This month’s T-SQL Tuesday is being hosted by @AirborneGeek – thanks Kerry!
Introduction and Backtrack on Original Post
I had originally wanted to talk about preventable deaths and injuries related to school buses NOT having underride guards installed at the back of the bus. Some background. It was becoming more of a rant as to why we haven’t mandated underride guards on school buses since the high profile death of Jayne Mansfield in 1966 – 54 years ago. It was her death and the following NHTSA recommendation which forced the trucking industry to implement the ICC bar also known as a Mansfield bar. Seeing the graphic images of modern day examples and how nothing has been done about it just wasn’t helping me deal with my own personal experiences of seeing this firsthand myself. So I decided to switch gears and talk about how doing nothing is a valid option…
“Let it Fail”
Many years ago, I worked at a place which hosted its own datacenter in the building. We used high-speed, fiber connected direct storage to a database server – two of them identically set-up. I still remember their names, Ebony and Ivory running SQL2000. We used log shipping to keep them in sync. This was a very high traffic OLTP system.
But we were running out of disk space. We were going to upgrade to SQL2008 connected to the SAN and get rid of the direct attached storage but we weren’t there yet. It was going to be a side-by-side migration.
Due to retention and security requirements of a PCI system, we couldn’t just backup then copy things over to the SAN to free up space. Plus they were upgrading the SAN too- we didn’t have the space yet. And we had a building and datacenter move on the horizon so upper management was hesitant to fiddle with anything until after the move was complete.
The log shipping was a beast. It would take over a day to re-sync (restore from backup then apply all of the t-logs since the backup (backup takes several hours), plus all of the t-logs getting generated while the restore is happening. Then this crazy dance to get it to match at the very end- I’m talking a window of only a few minutes. And if any of this fails, guess what? You get to start ALL over again. And delete old files to free up space for the next attempt. And be sure you don’t run out of disk space during the whole activity- that’s how little space we had work with.

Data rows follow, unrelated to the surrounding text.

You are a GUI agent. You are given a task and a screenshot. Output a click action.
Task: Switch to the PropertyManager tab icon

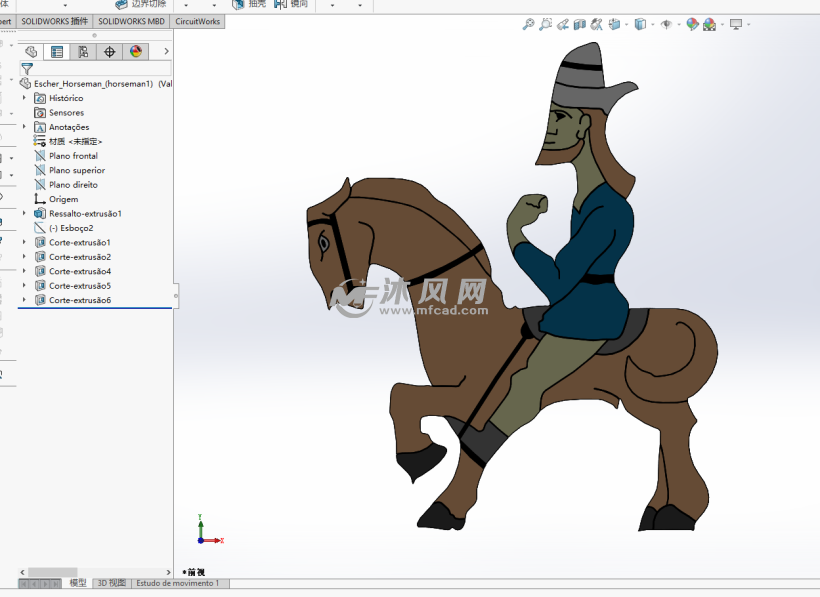tap(57, 52)
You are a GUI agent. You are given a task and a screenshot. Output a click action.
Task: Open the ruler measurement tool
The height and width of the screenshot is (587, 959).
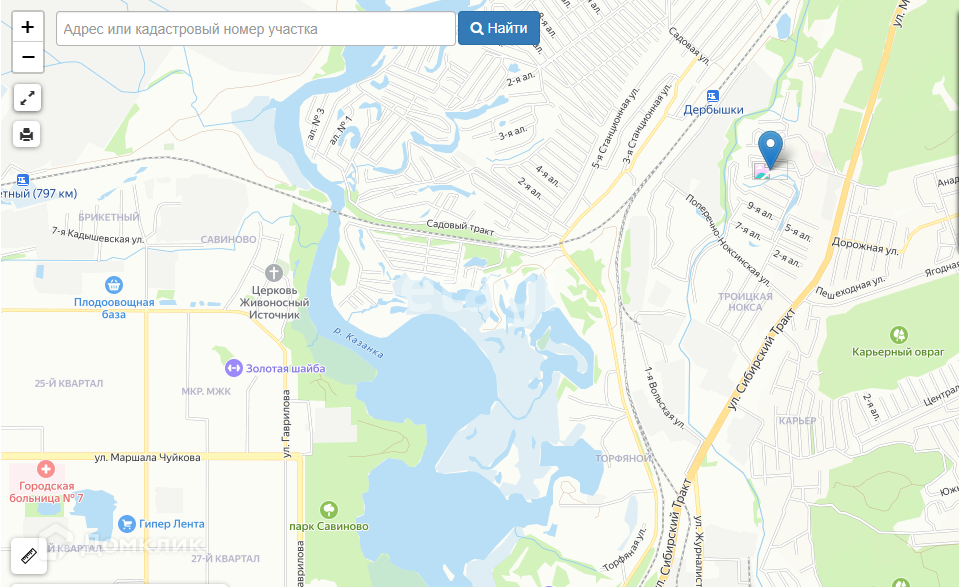(x=29, y=556)
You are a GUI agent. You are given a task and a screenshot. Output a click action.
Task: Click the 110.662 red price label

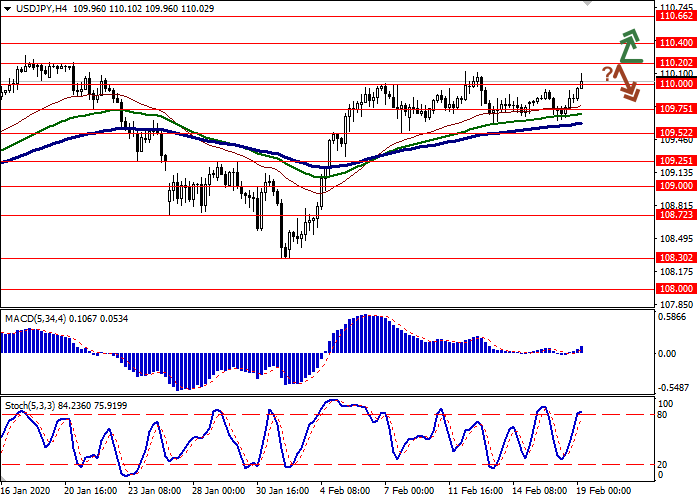pyautogui.click(x=675, y=16)
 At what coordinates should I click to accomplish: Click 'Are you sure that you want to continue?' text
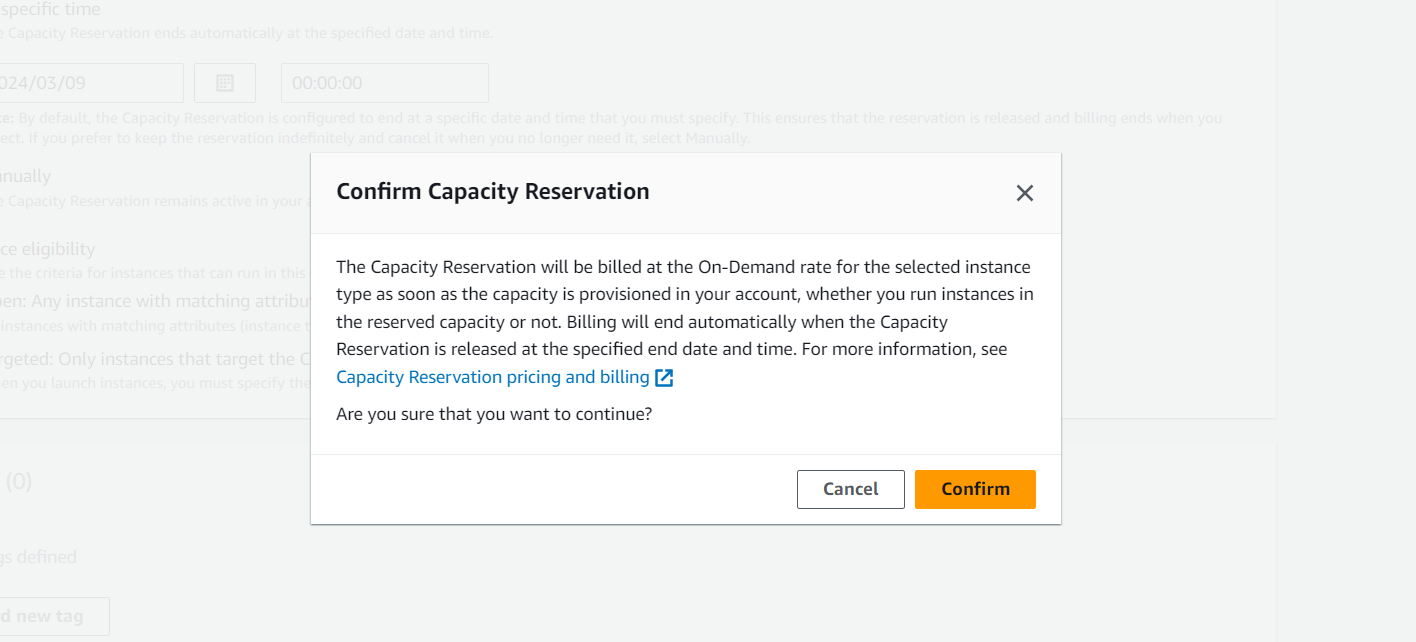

It was during one of these putting my finger in the dike episodes and dealing with lack of disk space, my boss said,
“Todd, let it fail.”
And I’m like what? Ever fiber of my professional being screamed “NO”. And I’m like, “How can you say that?”
“Do you want to keep putting your finger in the dike and putting the business at risk because our DR environment is not sychronized? We need more space and letting it fail (can’t sync) is going to force upper management to get us the space we need.”
Of course I didn’t get his order in writing but I did it- I let it fail. True to his word, upper management freaked out and said we have to fix this immediately, we must have DR, and what do you need to fix this problem ASAP?
So they bought larger disks (with much better I/O too) and since the volumes were set-up as RAID10, all we had to do was to slowly replace each disk in the arrays, one by one and let it re-build the drive.
Afterwards, re-syncing Ebony and Ebony was much faster and we didn’t have to fiddle with disk space ever again on that system before the SQL2008 upgrade.
I think people forget that “doing nothing” is a valid option. Oftentimes we have to go to extremes to force the issue and honestly I didn’t know if that was going to turn into a career-limiting move or not. It was a gamble and it paid off. I didn’t have to waste anymore time dealing with disk space issues on those systems ever again or that sinking feeling of not having a DR system ready.